- Text excerpt:
The loop itself is trivial. The real innovation is encrypted compaction — replacing conversation history with an opaque, model-native compressed state that preserves "latent understanding" without exposing content. Plus: reasoning tokens persist within tool-call chains but vanish between user turns.
When the context window fills up, OpenAI's /responses/compact endpoint doesn't just summarize the conversation. It replaces all prior assistant messages, tool calls, and tool results with a single "compaction item" containing encrypted_content.
This preserves the model's "latent understanding" — internal reasoning state that can't be expressed as text — while remaining opaque and ZDR-compatible (zero data retention). The model was natively trained to resume from these compressed states.
"A weaker version was previously possible with ad-hoc scaffolding and conversation summarization, but the first-class implementation via the Responses API is integrated with the model and is highly performant."
The term "encrypted" is misleading. If the content were truly cryptographically encrypted, the embeddings would be unintelligible noise. So how does the model understand it?
It's not really encrypted — it's a learned compression format. The model was co-trained to both produce and decode these compressed representations. Think of it like a proprietary file format: opaque to humans, but the model wrote the spec and knows how to read it.

- Material supplied:
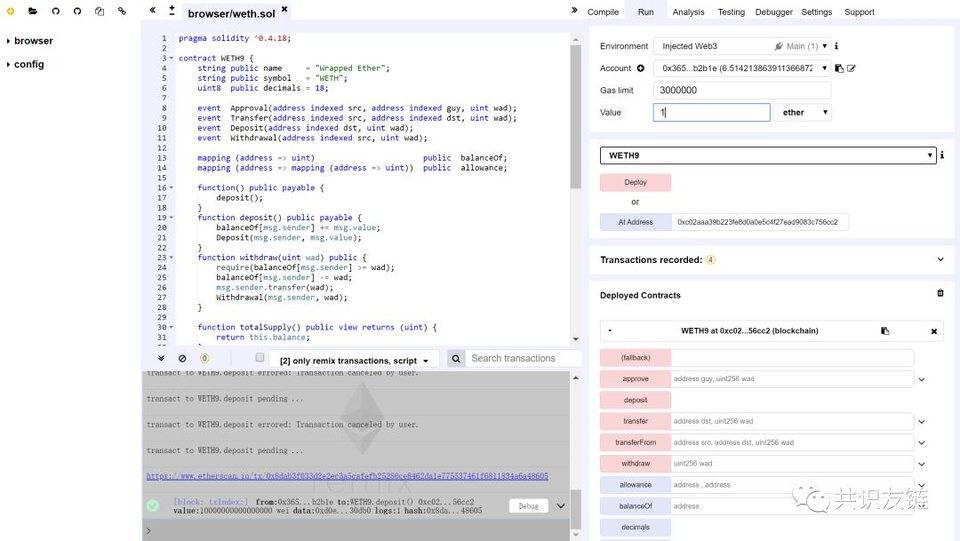This screenshot has height=541, width=960.
Task: Toggle the listen on network checkbox
Action: point(260,357)
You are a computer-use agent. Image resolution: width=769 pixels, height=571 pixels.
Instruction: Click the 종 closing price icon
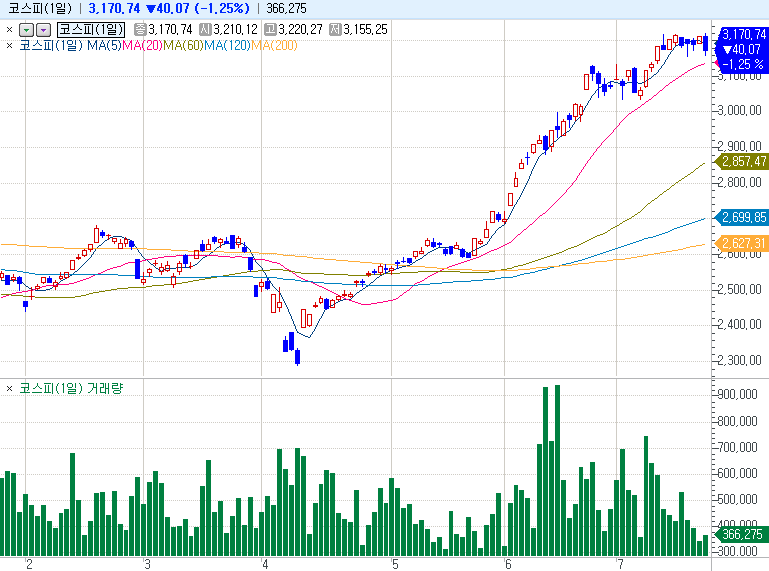(139, 30)
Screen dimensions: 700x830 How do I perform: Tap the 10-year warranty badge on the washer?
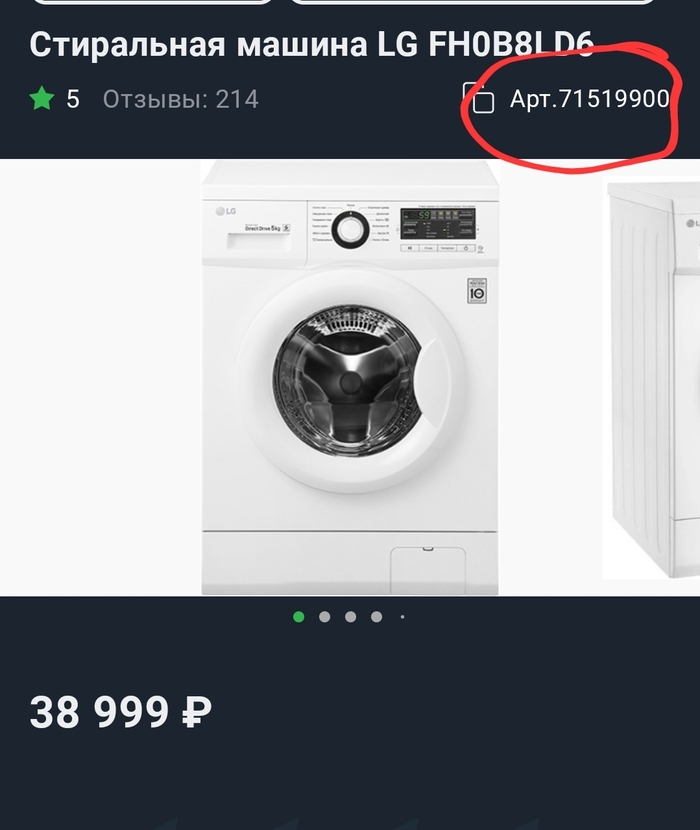pyautogui.click(x=477, y=289)
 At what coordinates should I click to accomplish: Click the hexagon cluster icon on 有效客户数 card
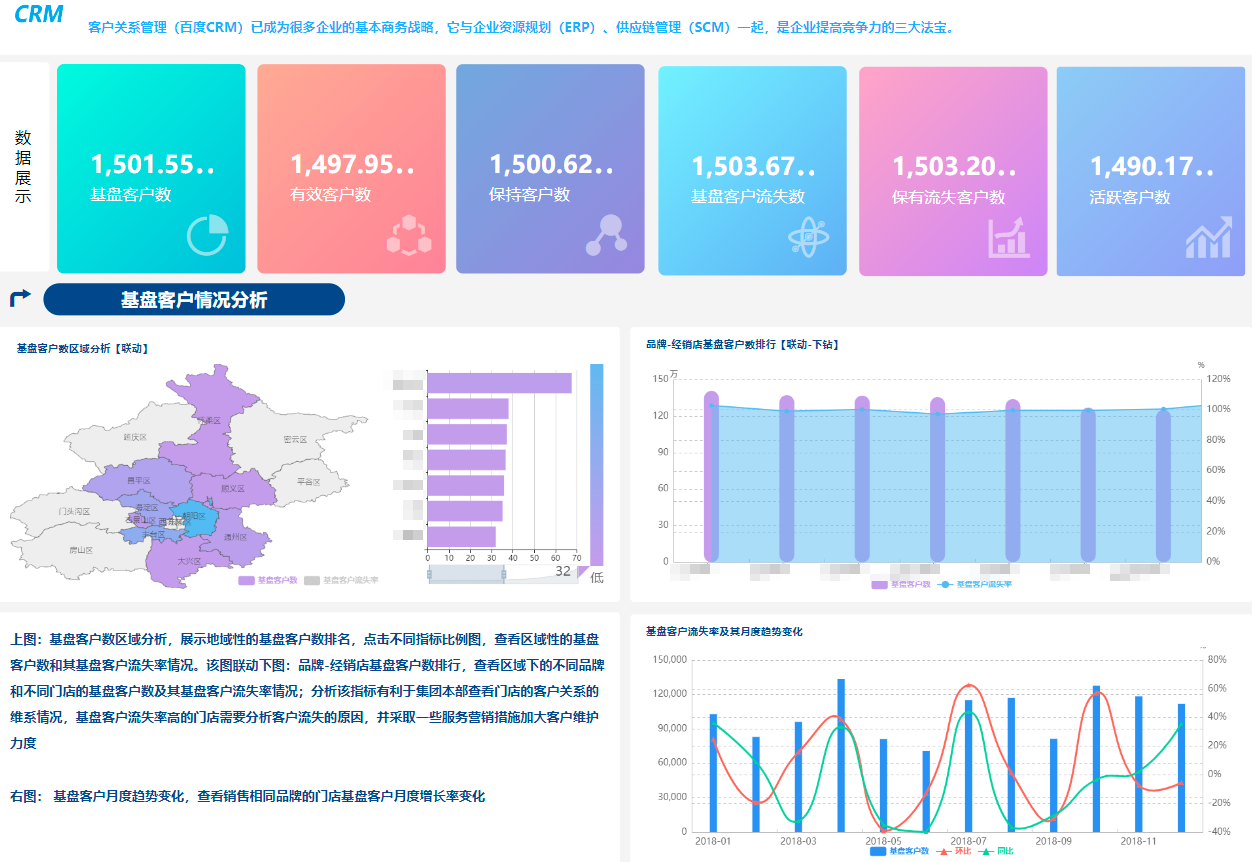click(409, 236)
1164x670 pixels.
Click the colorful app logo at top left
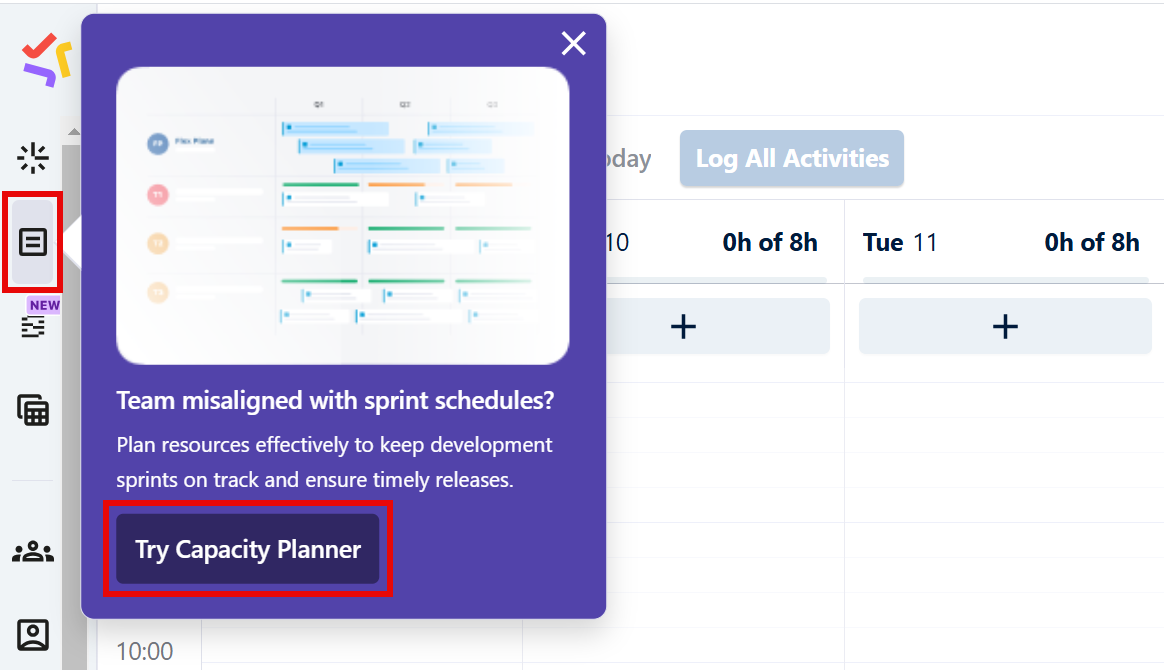coord(42,58)
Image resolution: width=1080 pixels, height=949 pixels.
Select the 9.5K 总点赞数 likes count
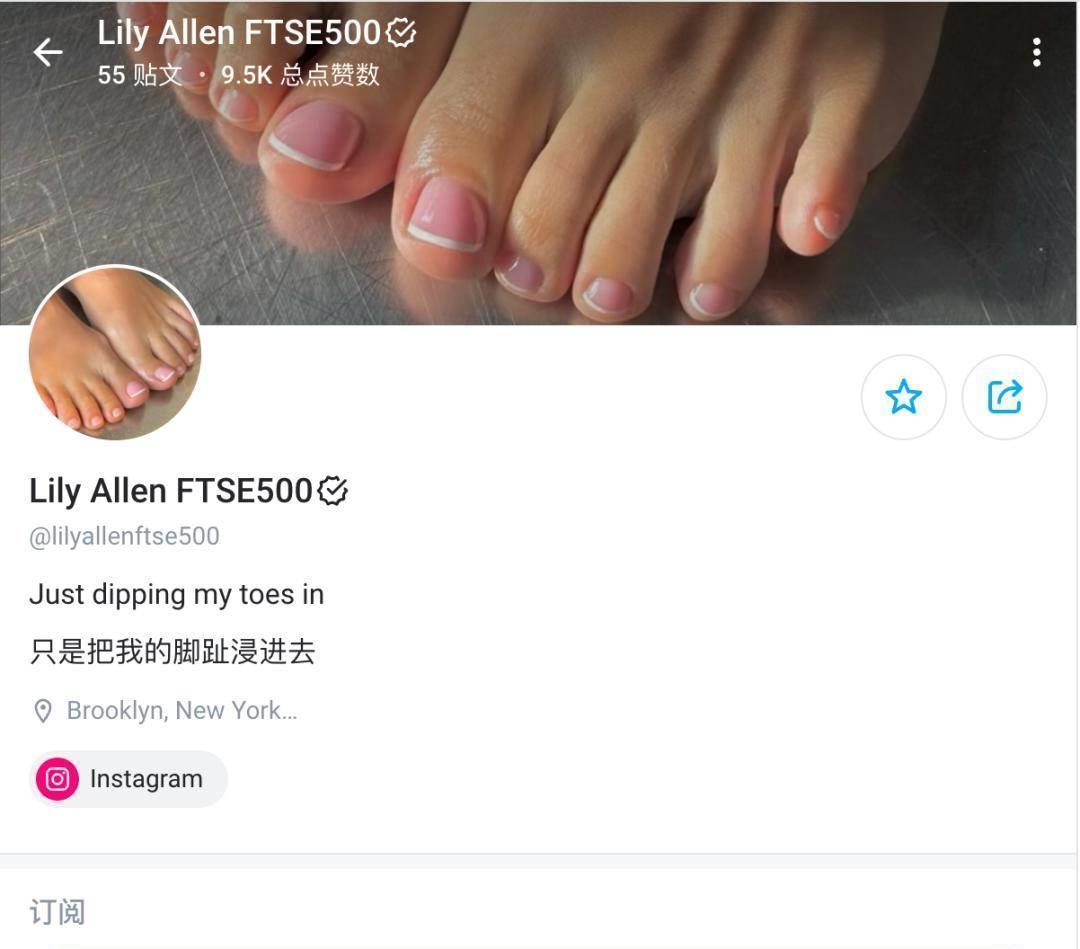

- Work to be completed: In the text on encrypted compaction above, what does the /responses/compact endpoint put in place of prior assistant messages, tool calls, and tool results?

- Exercise solution: A single "compaction item" containing encrypted_content.